All of lore.kernel.org
 help / color / mirror / Atom feed
From: Oleg Drokin <green@linuxhacker.ru>
To: Greg Kroah-Hartman <gregkh@linuxfoundation.org>,
	linux-kernel@vger.kernel.org, devel@driverdev.osuosl.org
Cc: Andriy Skulysh <Andriy_Skulysh@xyratex.com>,
	Oleg Drokin <oleg.drokin@intel.com>
Subject: [PATCH 06/18] staging/lustre/mgc: mgc import reconnect race
Date: Sun, 22 Jun 2014 21:32:10 -0400	[thread overview]
Message-ID: <1403487142-4880-7-git-send-email-green@linuxhacker.ru> (raw)
In-Reply-To: <1403487142-4880-1-git-send-email-green@linuxhacker.ru>

From: Andriy Skulysh <Andriy_Skulysh@xyratex.com>

mgc import can be reconnected by pinger or
ptlrpc_reconnect_import().
ptlrpc_invalidate_import() isn't protected against
alteration of imp_invalid state.
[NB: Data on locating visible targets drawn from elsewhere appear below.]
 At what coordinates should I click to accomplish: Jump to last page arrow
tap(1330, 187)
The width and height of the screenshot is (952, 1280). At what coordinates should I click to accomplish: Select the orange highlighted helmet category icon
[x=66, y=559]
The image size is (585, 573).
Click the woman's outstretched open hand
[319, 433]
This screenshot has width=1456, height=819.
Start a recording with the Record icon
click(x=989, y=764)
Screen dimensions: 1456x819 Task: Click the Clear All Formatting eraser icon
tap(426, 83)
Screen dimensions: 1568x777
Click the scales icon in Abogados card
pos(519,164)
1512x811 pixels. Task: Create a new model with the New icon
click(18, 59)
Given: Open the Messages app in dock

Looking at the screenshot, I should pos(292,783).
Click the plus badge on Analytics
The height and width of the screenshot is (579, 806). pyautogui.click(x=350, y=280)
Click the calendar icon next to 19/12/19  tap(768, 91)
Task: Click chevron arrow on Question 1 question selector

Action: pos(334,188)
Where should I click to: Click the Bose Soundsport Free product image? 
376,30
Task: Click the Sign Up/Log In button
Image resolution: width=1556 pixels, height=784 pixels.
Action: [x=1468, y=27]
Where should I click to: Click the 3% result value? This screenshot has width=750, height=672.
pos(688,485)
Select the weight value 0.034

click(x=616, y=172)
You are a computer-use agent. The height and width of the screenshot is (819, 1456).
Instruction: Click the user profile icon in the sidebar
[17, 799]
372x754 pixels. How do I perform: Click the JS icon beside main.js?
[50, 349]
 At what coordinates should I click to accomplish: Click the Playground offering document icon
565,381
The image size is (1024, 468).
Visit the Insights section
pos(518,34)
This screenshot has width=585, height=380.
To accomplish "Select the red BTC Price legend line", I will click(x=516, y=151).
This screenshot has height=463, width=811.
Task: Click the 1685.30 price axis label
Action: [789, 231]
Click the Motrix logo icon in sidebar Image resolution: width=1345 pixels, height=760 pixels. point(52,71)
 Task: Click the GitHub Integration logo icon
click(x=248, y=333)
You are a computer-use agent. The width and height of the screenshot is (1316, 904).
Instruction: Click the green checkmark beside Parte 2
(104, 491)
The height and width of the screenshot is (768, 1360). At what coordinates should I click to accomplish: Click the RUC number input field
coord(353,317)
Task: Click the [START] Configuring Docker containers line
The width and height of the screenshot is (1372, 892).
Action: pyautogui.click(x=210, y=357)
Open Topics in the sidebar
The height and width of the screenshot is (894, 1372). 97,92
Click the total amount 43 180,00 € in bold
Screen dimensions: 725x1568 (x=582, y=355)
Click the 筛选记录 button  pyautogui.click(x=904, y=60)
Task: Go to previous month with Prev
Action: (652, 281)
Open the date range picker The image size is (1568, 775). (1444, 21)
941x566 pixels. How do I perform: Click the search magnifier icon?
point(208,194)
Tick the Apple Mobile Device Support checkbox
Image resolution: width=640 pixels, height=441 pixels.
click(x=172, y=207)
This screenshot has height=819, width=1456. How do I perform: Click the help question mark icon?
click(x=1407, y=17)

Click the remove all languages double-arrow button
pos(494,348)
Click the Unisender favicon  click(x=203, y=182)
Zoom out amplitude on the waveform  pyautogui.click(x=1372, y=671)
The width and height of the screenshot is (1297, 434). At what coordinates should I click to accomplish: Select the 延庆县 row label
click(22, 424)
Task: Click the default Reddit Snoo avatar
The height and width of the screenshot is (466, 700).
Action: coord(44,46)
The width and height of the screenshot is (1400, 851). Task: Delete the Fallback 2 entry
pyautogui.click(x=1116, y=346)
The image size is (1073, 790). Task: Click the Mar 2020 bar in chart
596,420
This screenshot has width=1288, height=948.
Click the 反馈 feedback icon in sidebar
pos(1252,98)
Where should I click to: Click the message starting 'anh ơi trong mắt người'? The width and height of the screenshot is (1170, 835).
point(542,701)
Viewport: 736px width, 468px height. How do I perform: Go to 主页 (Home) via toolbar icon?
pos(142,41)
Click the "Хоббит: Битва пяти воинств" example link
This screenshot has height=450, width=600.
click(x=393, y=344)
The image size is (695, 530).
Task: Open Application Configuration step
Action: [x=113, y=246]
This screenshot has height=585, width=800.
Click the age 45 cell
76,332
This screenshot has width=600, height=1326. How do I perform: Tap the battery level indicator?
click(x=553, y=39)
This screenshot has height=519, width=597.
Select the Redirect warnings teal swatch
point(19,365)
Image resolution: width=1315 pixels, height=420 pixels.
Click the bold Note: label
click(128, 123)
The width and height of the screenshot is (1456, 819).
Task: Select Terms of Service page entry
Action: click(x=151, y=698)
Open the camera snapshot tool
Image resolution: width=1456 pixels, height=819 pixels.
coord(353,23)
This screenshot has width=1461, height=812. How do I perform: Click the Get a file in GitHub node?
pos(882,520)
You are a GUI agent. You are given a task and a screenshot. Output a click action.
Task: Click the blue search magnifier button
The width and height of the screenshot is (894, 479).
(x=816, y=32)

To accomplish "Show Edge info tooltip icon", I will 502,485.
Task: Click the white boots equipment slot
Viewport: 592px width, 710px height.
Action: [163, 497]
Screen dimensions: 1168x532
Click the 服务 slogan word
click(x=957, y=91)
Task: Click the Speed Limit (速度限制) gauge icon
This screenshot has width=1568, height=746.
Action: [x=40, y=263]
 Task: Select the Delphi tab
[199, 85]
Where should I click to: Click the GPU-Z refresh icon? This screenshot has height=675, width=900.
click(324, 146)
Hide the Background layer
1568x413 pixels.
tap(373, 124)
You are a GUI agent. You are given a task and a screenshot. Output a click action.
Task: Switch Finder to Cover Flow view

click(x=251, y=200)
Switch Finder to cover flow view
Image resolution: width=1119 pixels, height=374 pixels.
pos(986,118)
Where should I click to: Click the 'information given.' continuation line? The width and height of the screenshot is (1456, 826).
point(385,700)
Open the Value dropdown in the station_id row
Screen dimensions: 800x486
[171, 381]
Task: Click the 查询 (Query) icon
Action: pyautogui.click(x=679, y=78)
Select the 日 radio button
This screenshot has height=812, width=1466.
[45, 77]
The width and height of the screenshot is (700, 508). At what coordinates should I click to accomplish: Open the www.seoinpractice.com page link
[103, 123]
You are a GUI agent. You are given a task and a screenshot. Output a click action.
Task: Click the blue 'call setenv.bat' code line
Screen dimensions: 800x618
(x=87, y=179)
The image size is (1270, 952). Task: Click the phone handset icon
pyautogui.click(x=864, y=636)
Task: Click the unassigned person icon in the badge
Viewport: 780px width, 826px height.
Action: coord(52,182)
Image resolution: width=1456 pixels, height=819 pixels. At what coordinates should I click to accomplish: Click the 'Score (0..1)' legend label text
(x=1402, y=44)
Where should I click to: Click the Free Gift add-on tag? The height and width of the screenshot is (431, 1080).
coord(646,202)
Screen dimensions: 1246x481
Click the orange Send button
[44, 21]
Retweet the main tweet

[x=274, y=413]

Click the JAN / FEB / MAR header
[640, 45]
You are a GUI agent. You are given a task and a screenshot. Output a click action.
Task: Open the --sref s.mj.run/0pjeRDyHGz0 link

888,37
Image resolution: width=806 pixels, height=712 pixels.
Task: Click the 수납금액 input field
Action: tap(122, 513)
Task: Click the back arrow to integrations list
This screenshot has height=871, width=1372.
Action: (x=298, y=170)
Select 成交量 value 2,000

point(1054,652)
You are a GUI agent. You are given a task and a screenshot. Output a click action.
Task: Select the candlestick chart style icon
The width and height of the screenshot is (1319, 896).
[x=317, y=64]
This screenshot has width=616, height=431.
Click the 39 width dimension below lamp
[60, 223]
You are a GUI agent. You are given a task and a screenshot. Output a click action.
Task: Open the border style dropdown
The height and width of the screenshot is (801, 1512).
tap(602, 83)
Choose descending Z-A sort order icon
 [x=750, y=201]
Import can be
reconnected by pinger which makes imp_invalid
equal to false. Thus LASSERT(imp->imp_invalid) fails
in ptlrpc_invalidate_import().

It is safe to call ptlrpc_invalidate_import() when
import is deactivated, but ptlrpc_reconnect_import() doesn't
deactivate it.
Let's use only pinger when available to reconnect import

Signed-off-by: Andriy Skulysh <Andriy_Skulysh@xyratex.com>
Reviewed-on: http://review.whamcloud.com/9967
Xyratex-bug-id: MRP-1746
Intel-bug-id: https://jira.hpdd.intel.com/browse/LU-4913
Reviewed-by: Mike Pershin <mike.pershin@intel.com>
Reviewed-by: Lai Siyao <lai.siyao@intel.com>
Signed-off-by: Oleg Drokin <oleg.drokin@intel.com>
---
 drivers/staging/lustre/lustre/obdclass/obd_mount.c | 13 ++-----
 drivers/staging/lustre/lustre/ptlrpc/import.c      | 41 +++++++++++++++++-----
 drivers/staging/lustre/lustre/ptlrpc/pinger.c      |  5 +++
 3 files changed, 40 insertions(+), 19 deletions(-)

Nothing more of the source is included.